This is long so bear with me. I needed to write this so I could get it out of my head where it is performing the world’s longest steel drum solo.
I've been thinking about democracy lately, usually around that 3 AM wake up call when I can't sleep another moment and my mind wanders to all the things I should be worried about but aren't worried enough about. You know that feeling? Like when you realize you haven't called your mother in weeks, or that weird freckle might actually be concerning, or that maybe – just maybe – we're watching democracy slip away while scrolling through TikTok recipes for butter boards and thinking about whether to finally start that Pilates class everyone's been talking about. But let me tell you about a time before phones, before instant news, before the world became a 24/7/365 livestream of its own undoing.
Six days. That's what we have left until Trump takes power again. I keep muttering this number to myself while making coffee, while checking email, while pretending everything is normal – as if repetition might somehow make it less real, like when you say a word so many times it loses all meaning. Except this isn't losing meaning – it's gaining it, hour by hour, like watching storm clouds gather while everyone else plans their beach vacation.
Let me tell you about another time, another place, where people were also just living their lives, probably thinking about dinner plans and whether they needed new curtains. Picture Berlin, February 27, 1933. The night is cold – the kind of cold that makes your bones ache, the kind that makes you want to stay inside with a good book and pretend the world isn't changing outside your window. The Reichstag stands there, massive and proud, a symbol of German democracy. Then someone spots it: a flicker of orange in a window. Then another. And another. No phones to record it. No Twitter to spread the news. Just people, standing in the streets, watching flames eat through one of the most important buildings in their country.

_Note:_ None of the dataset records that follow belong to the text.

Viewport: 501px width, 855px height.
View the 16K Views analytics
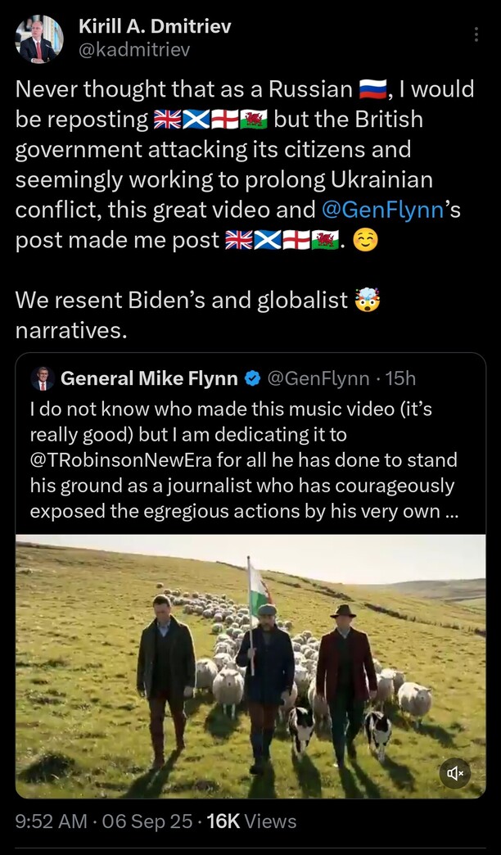(252, 821)
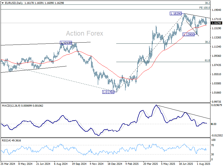Click the RSI(14) indicator label
223x167 pixels.
click(x=6, y=141)
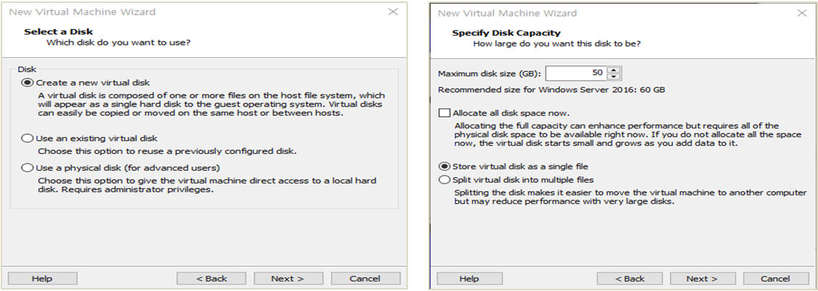This screenshot has height=291, width=818.
Task: Select Use a physical disk option
Action: click(x=28, y=168)
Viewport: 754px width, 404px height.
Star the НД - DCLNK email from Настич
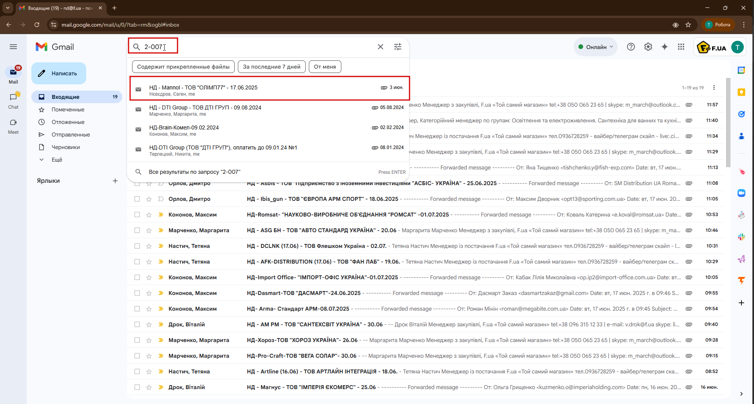tap(149, 246)

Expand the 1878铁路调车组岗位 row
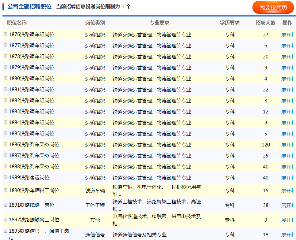287,57
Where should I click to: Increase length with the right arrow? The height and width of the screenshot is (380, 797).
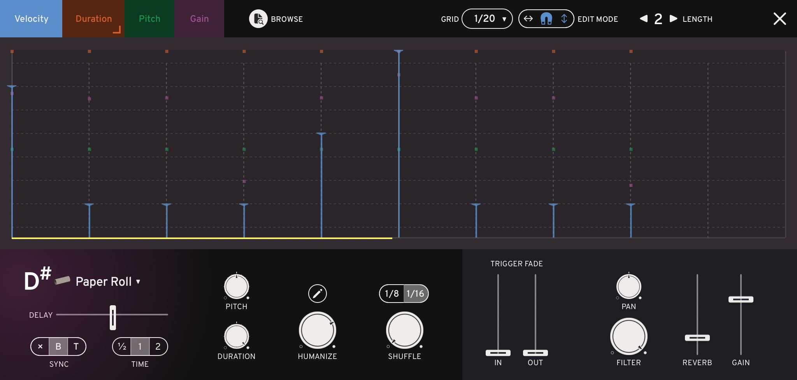point(673,19)
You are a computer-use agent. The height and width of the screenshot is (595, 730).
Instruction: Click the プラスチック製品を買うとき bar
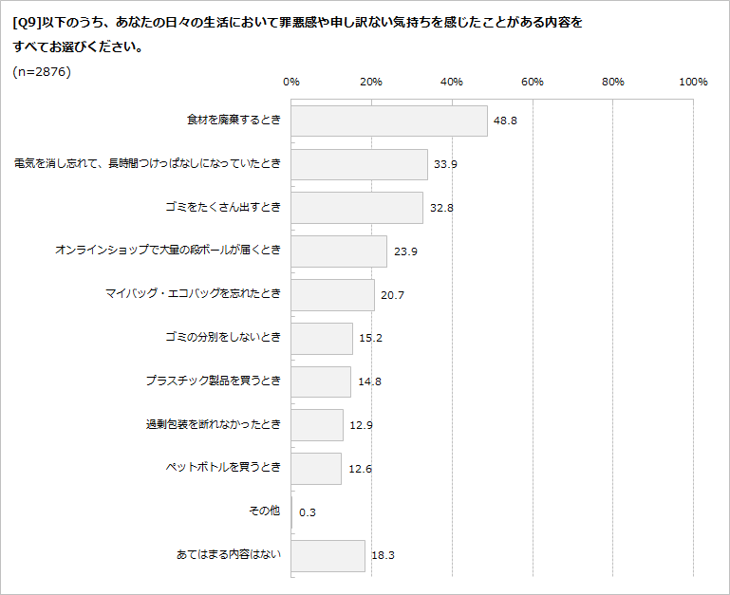click(321, 381)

The fire spreads like a living thing, the way uncomfortable truths tend to do. The glass dome becomes a furnace. Imagine the sound – the roar of the flames, the crash of falling debris, the murmur of the growing crowd. Nobody's livestreaming this. Nobody's posting updates. They're just watching, helpless, as their democracy burns in real time. The smoke turns the night sky into a black canvas, lit from below by the inferno. People are asking each other: "Who did this? What's happening to our country?"
Hitler had his answer ready: "The Communists!" How perfect that they caught a young Communist named Marinus van der Lubbe right there at the scene. Perfect timing, right? Except historians now know the truth – the Nazis almost certainly started that fire themselves. They created the crisis they needed. By morning, Hitler had his decree. Freedom of speech? Gone. Freedom of press? Dead. Right to protest? Vanished. Police could arrest anyone, anytime, no questions asked.
You know what's funny – not ha-ha funny, but strange-funny? How history has this way of rhyming, like a poem you can't quite remember but keeps coming back to haunt you. Take January 6, 2021. There we all were, probably thinking about what to make for dinner or whether to finally start that Peloton subscription, when suddenly the whole world watches in real-time as the U.S. Capitol is breached. Cellphones everywhere capture every moment. Confederate flags in the halls of democracy. Men with zip ties moving with military precision. A gallows erected outside. Trump stands at his rally, lighting the match: "We fight like hell. And if you don't fight like hell, you're not going to have a country anymore." Then he tells them to march on the Capitol. They do. Some are hunting for specific targets – we all heard them chanting for Mike Pence, for Nancy Pelosi. The entire world watches it unfold on their screens, between TikTok videos and Instagram stories. Same story, different century. But this time, we're all witnesses.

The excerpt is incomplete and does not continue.